Linear Equations Solutions: Augmented Matrix and Unknown Variables

[ultima9999]

The augmented matrix of a system of linear equations in the unknowns x, y, z, u and v, has the form
$$\left(\begin{array}{ccccc|c} 1 & -3 & 1 & -1 & 0 & -1\\ 0 & 0 & 1 & 1 & 2 & 1\\ 0 & 0 & 0 & 0 & 1 & -1\\ 0 & 0 & 0 & 0 & 0 & 0 \end{array} \right)$$
Write down all solutions of the system.

The answer to this is (x, y, z, u, v) = (-4 + 3s + 2t, s, 3 - t, t, -1)

I have:
v = -1
u = 1 - 2v - z = 3 - z
z = 1 - 2v - u = 3 - u
-3y = -4 + 2t - x
x = -4 + 2t + 3y

Now, I can see that they just went ahead and made u and y arbitrary. It is perfectly fine to do that?

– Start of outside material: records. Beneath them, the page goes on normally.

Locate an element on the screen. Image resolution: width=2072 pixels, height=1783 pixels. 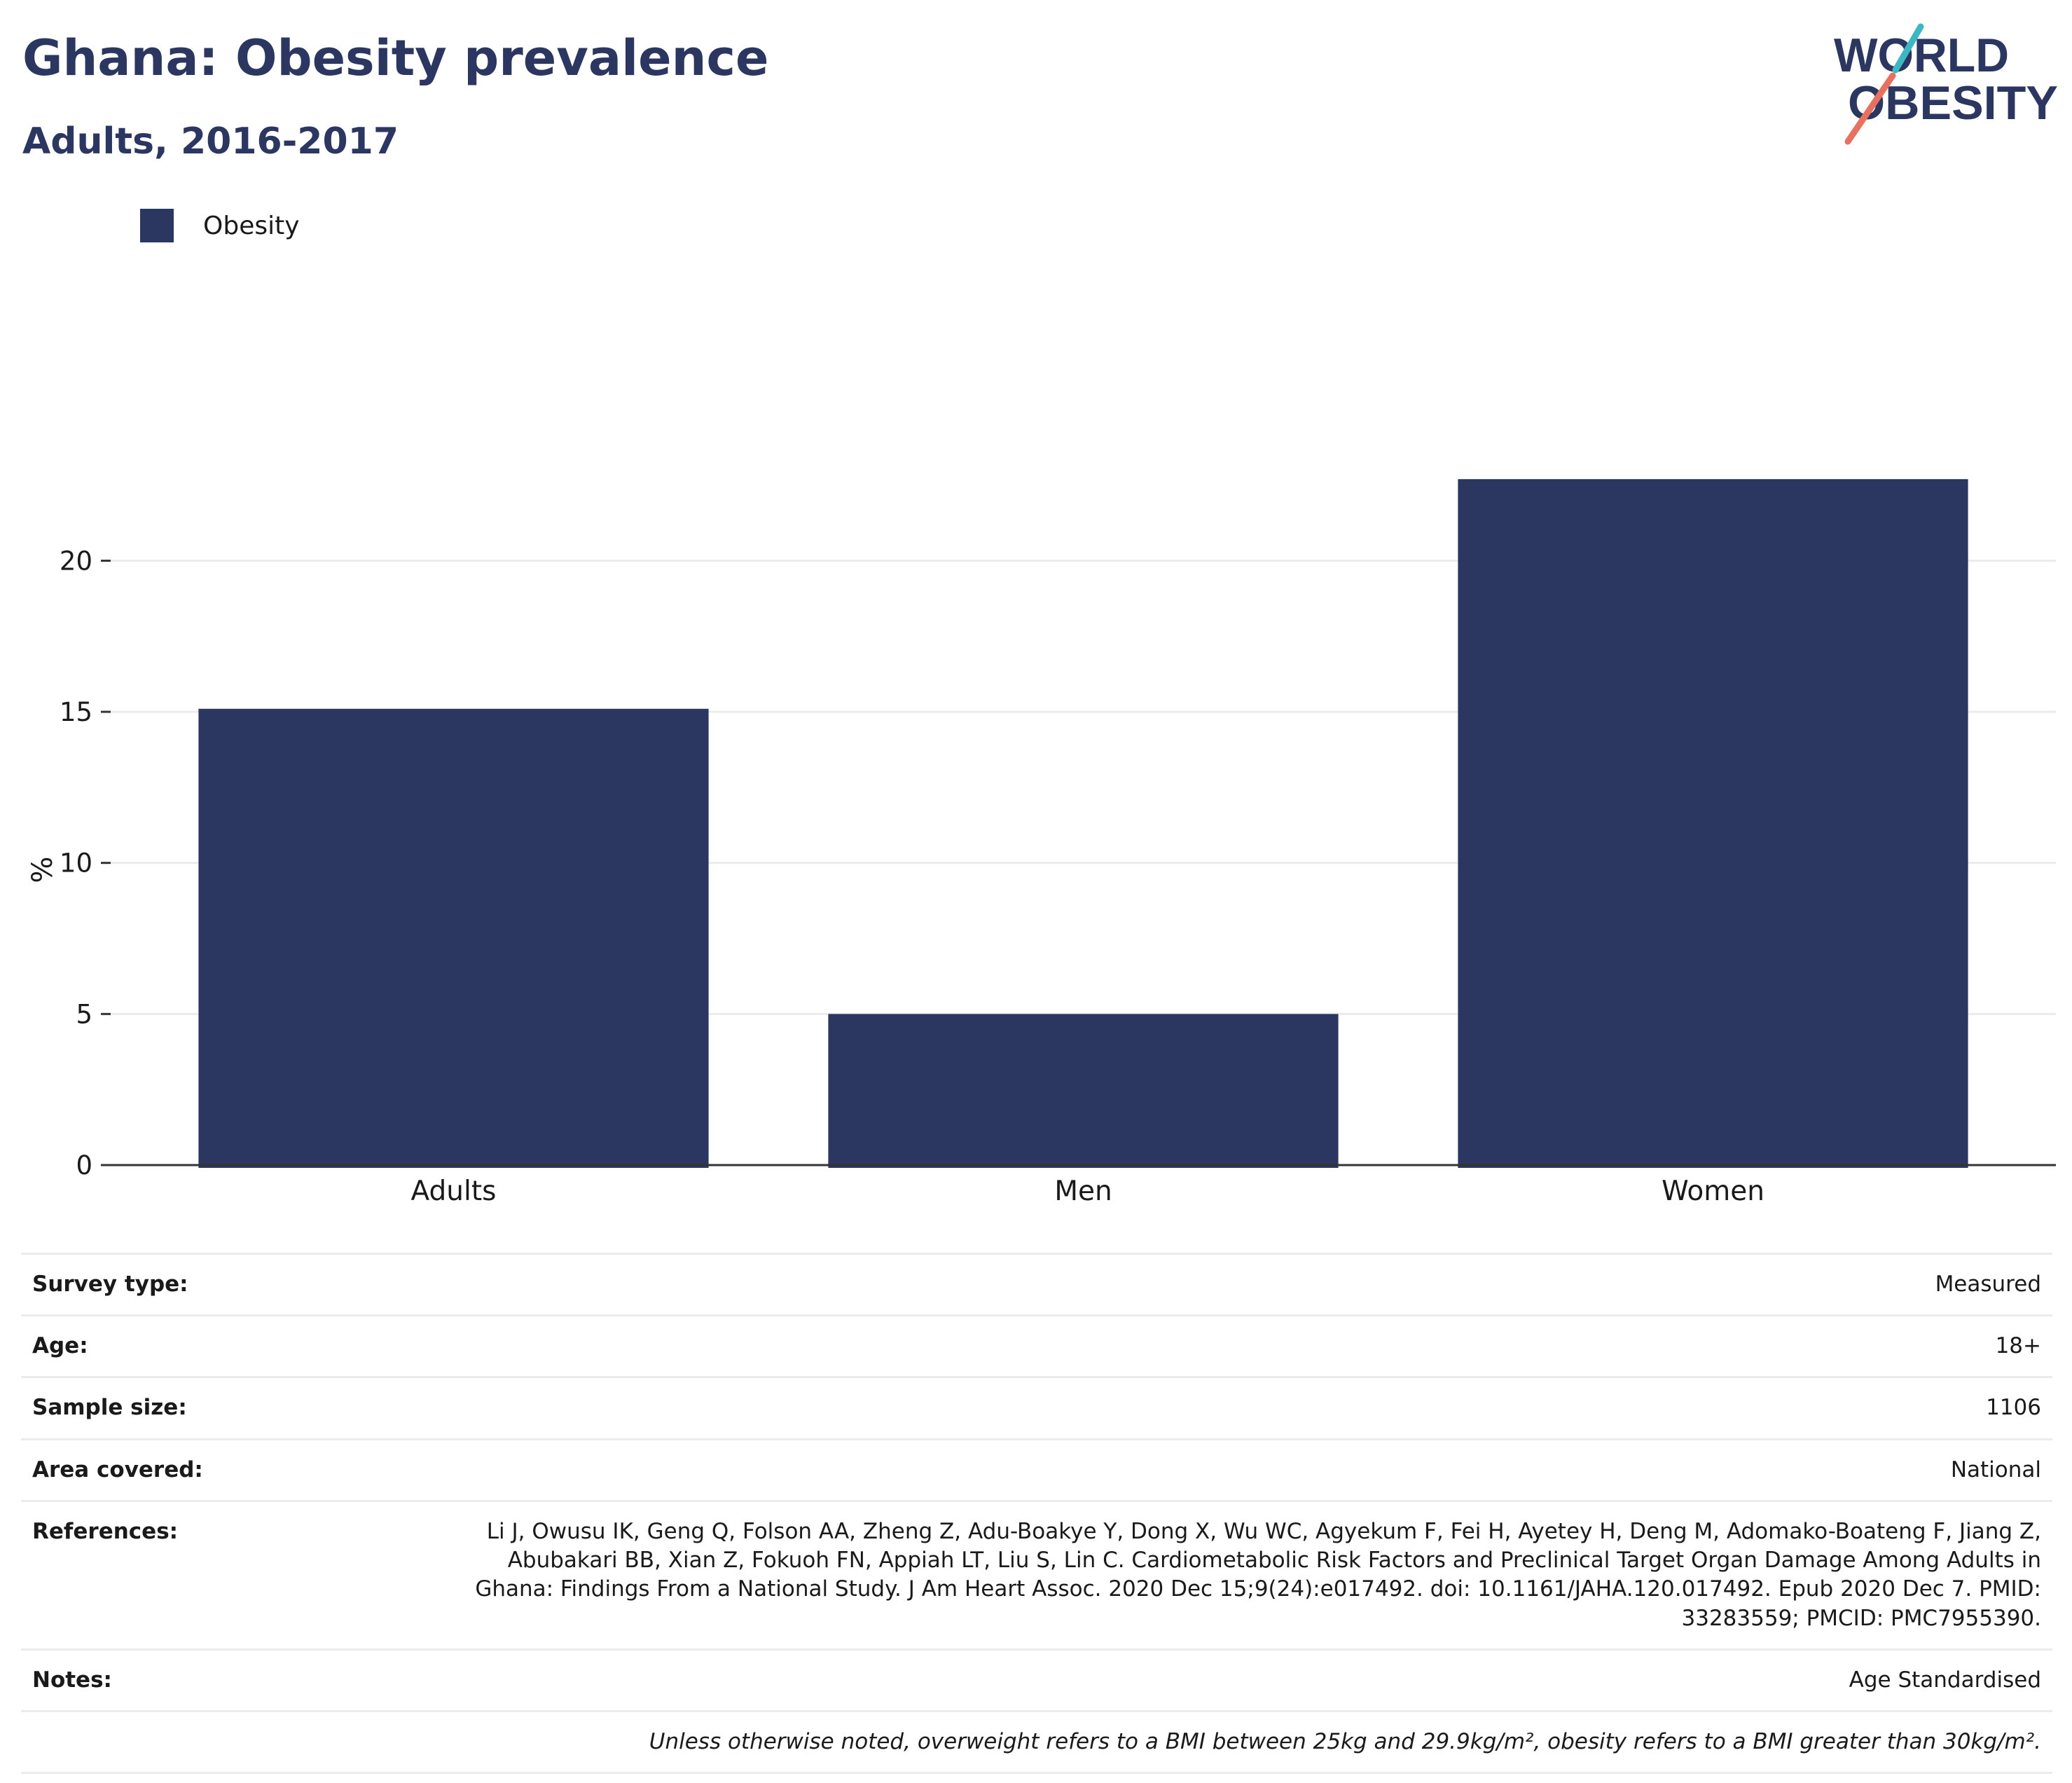
info-row: Age: 18+ is located at coordinates (1037, 1346).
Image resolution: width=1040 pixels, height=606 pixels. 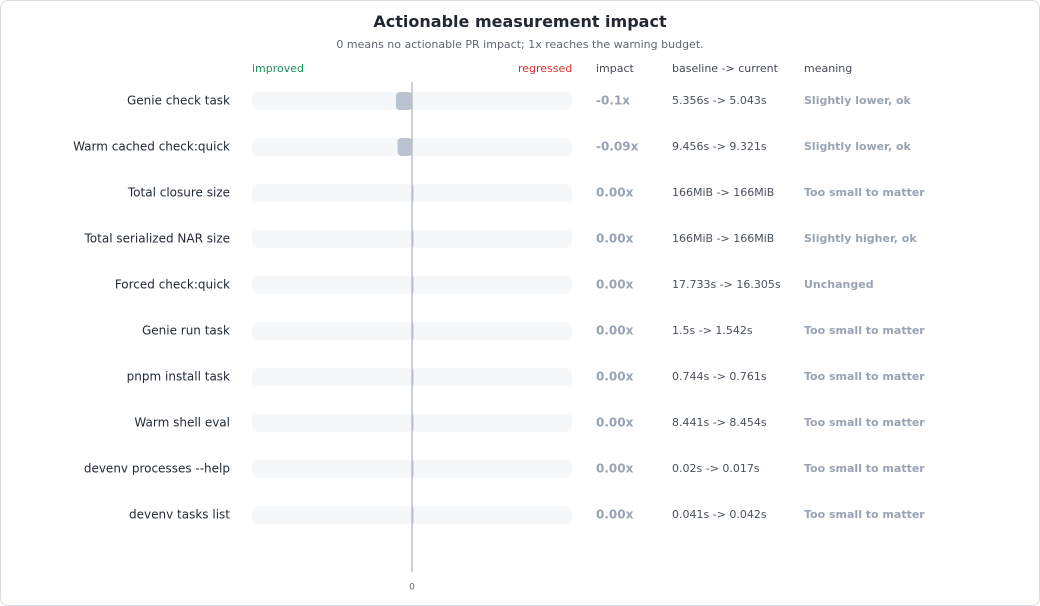 I want to click on baseline-value: 17.733s -> 16.305s, so click(x=726, y=284).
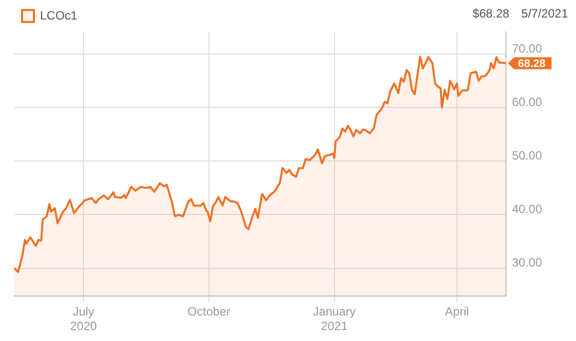 The height and width of the screenshot is (341, 576). What do you see at coordinates (491, 13) in the screenshot?
I see `text: $68.28` at bounding box center [491, 13].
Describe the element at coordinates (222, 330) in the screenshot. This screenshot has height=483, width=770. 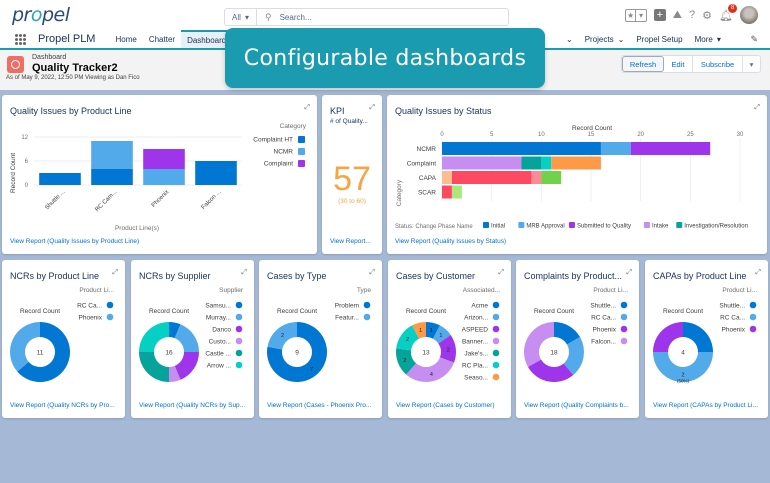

I'm thinking that we can allow u = t because at that point we do not know what z is; and when we solve for y we do not know what x is. Am I right in thinking that?

 

[courtrigrad]

Yeah you can do that . The basic variables are $$x, z , v$$. The free variables are $$y, u$$. If we let $$y = s$$ and $$u = t$$ then the solution is:

$$\left(\begin{array}{c} -4+3s+2t\\ s\\ 3-t\\ t\\ -1\\ \end{array} \right) = \left(\begin{array}{c} -4\\ 0\\ 3\\ 0\\ -1\\ \end{array} \right) + s\left(\begin{array}{c} 3\\ 1\\ 0\\ 0\\ 0\\ \end{array} \right) + t \left(\begin{array}{c} 2\\ 0\\ -1\\ 1\\ 0\\ \end{array} \right)$$

 

[Architeuthis Dux]

Yes, it is perfectly fine to make u and y arbitrary in this case. This is because the system of linear equations has infinitely many solutions, so we can choose any value for u and y and still have a valid solution. This is known as the "free variable" method, where we choose certain variables to be arbitrary and then solve for the remaining variables in terms of those arbitrary ones. In this case, we can choose u = t and y = s, and then solve for the remaining variables in terms of s and t. Your understanding is correct in that we do not know what z and x are at this point, but by choosing u and y to be arbitrary, we can still find a solution for those variables in terms of s and t.